My Medical Bill is a Joke

No “the Provider” is the doctor or the lab that ran the test; they’re the ones that provide the actual healthcare series and bill the patient.

Good point. The Dr. may bill it as a lab order, while the lab would bill a CBC or something like that.

When I had my cataract surgery, I got the usual statements for a few weeks, and everything was paid. Then, months later, I got a new statement, billing my insurance company for $8,000 . . . for use of the building where the surgery took place :confused:. It was marked paid in full.

Must be different for different insurance companies. My EOB’s say ‘Provider pays’ and lists the amount the insurance company pays the clinic/doctor/etc.

Except for minor standard treatments, I always insist on an itemized breakdown.

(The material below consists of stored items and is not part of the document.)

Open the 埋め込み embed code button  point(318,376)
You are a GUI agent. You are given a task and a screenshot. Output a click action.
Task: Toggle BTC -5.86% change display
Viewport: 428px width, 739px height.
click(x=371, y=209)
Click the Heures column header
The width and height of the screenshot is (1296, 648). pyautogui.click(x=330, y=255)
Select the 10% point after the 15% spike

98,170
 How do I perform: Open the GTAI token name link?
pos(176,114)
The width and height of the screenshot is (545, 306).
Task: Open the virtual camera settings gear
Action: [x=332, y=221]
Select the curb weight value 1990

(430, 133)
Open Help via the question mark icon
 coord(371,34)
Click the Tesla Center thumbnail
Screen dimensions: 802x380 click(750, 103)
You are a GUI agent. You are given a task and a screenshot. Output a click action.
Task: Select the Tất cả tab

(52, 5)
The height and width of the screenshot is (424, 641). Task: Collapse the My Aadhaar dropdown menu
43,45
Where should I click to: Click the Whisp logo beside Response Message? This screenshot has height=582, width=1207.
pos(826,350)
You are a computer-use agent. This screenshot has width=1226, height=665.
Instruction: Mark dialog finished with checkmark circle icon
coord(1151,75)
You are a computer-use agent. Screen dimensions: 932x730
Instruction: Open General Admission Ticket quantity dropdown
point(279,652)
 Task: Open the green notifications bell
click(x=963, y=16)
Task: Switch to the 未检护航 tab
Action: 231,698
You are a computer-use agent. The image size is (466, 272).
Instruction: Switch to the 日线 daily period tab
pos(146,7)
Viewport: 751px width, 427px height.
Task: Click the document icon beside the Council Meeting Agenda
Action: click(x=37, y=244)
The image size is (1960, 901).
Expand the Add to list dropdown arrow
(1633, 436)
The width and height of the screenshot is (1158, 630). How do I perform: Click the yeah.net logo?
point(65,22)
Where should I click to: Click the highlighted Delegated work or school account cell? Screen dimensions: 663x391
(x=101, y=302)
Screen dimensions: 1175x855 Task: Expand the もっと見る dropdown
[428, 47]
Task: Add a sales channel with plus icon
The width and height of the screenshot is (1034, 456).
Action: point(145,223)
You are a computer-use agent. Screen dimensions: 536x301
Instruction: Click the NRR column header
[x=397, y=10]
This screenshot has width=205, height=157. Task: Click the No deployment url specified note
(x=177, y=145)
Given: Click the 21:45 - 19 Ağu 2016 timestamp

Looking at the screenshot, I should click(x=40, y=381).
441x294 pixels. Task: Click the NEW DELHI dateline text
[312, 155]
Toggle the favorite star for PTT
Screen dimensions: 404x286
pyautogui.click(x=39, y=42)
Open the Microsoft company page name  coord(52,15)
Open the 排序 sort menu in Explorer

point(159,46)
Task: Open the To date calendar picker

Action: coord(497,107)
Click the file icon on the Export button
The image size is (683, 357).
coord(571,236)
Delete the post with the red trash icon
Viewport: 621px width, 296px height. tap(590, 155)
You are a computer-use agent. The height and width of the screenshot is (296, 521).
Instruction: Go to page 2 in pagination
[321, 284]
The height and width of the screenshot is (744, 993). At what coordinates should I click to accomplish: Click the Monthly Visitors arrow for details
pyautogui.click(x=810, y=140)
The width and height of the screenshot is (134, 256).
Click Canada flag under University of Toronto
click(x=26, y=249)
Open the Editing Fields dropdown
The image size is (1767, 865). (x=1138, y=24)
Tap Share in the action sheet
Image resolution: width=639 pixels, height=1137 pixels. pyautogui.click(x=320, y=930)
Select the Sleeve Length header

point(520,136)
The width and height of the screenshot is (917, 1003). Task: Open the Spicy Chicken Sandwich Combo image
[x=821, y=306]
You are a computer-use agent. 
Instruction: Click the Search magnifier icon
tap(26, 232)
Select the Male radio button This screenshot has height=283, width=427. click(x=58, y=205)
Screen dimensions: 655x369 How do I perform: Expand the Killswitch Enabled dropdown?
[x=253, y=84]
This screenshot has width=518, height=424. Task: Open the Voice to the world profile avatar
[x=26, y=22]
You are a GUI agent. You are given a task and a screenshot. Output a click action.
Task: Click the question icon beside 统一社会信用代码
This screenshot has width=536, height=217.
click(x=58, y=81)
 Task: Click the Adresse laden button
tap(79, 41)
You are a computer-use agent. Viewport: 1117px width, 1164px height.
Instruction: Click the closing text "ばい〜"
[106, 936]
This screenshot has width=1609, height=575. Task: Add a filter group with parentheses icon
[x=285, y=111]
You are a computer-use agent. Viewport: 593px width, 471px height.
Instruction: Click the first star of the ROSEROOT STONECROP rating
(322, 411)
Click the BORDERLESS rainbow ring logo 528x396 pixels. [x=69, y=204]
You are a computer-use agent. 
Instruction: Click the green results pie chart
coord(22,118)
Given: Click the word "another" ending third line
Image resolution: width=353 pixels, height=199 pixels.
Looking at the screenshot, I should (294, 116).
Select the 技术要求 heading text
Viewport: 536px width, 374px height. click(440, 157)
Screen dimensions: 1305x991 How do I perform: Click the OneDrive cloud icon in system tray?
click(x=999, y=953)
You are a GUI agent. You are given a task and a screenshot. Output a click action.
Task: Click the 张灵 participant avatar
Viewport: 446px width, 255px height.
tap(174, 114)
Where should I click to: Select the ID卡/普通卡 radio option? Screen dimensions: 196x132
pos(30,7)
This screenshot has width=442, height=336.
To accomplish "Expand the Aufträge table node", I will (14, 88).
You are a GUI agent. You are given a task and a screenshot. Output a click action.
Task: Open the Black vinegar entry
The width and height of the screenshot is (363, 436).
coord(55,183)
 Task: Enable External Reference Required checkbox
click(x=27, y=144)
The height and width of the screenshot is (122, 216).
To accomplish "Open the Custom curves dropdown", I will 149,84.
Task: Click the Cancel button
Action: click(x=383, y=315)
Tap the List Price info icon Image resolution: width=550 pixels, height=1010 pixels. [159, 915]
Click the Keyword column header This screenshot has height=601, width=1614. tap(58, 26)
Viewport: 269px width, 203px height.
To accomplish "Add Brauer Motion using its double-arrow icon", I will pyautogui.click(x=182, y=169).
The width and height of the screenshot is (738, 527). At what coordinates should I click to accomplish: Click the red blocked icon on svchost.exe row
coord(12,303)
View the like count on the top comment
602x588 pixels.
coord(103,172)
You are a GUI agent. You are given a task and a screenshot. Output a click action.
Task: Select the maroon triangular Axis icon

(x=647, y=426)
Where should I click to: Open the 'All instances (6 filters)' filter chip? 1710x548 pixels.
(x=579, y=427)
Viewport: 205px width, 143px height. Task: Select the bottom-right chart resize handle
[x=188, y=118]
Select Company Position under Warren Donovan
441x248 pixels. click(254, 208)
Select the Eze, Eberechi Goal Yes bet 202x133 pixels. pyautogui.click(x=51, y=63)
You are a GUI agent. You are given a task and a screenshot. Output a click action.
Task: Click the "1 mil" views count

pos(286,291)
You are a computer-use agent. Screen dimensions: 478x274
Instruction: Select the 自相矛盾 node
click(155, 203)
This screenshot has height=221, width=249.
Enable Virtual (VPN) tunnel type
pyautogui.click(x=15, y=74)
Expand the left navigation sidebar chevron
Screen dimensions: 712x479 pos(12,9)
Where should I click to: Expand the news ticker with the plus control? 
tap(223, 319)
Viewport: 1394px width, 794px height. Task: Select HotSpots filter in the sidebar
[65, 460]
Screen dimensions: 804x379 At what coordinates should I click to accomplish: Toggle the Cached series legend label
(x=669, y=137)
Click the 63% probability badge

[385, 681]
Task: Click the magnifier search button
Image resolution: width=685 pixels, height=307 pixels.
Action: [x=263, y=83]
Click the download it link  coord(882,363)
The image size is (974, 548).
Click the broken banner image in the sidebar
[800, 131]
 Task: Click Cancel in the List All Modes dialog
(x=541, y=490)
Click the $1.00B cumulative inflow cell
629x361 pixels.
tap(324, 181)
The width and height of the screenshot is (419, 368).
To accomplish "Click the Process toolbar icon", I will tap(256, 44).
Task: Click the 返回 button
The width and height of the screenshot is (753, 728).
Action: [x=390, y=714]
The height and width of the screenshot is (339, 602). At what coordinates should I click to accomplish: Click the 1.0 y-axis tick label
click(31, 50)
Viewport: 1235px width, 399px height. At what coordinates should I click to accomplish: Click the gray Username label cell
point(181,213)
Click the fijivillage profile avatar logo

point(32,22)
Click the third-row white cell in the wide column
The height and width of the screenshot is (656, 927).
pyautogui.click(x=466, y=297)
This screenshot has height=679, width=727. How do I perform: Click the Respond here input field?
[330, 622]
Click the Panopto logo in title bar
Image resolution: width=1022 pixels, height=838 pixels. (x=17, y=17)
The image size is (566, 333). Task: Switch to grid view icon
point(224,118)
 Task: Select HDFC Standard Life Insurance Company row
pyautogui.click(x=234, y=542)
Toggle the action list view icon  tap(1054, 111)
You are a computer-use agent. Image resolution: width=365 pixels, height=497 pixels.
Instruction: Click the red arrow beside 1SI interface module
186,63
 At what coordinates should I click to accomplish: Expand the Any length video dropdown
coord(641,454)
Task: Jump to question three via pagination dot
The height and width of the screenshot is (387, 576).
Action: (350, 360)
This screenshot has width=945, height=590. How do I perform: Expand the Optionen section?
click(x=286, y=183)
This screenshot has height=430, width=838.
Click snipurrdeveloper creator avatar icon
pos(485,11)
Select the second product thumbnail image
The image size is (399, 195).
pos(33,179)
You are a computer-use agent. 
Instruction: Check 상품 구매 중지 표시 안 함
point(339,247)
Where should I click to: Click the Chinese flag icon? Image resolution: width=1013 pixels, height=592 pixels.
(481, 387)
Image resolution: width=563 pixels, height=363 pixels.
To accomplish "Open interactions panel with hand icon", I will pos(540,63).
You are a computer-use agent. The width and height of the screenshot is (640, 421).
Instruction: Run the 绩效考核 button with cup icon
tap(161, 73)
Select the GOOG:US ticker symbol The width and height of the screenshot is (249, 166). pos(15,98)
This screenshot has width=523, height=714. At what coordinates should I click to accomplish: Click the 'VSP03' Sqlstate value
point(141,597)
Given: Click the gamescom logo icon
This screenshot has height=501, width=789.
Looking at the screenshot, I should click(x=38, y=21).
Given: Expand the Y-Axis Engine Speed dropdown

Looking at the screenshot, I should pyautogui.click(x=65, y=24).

Couple years ago I had to be hospitalized for a few days. When I got the itemized bill later, it included medicines I had not taken and treatment I had not received. The hospital was very pleasant about correcting it. It didn’t change the amount I paid, but I figured Medicare and my insurance company should not have to pay for something billed in error either.

Semi-off topic: My new Blue Cross health plan allowed me to see an eye doctor for an exam for a mere $15 copay but I just got a bill from the doctor’s office for $45, since Blue Cross will not pay for the pupil dilation preceding the exam proper. And I gathered from a woman at the front office that this is not by any means solely a Blue Cross thing.

Is there ever an eye exam that does not include getting one’s peepers dilated?

I think the most insane EOB letter I ever got was from when my wife had a PIC line that started slipping out of her arm one day when she was playing piano.

The EOB had a number north of $40,000 for the total cost to reinsert that line :eek:

Insurance said “No, we will only pay 2,500”
Our part came to a few hundred after insurance.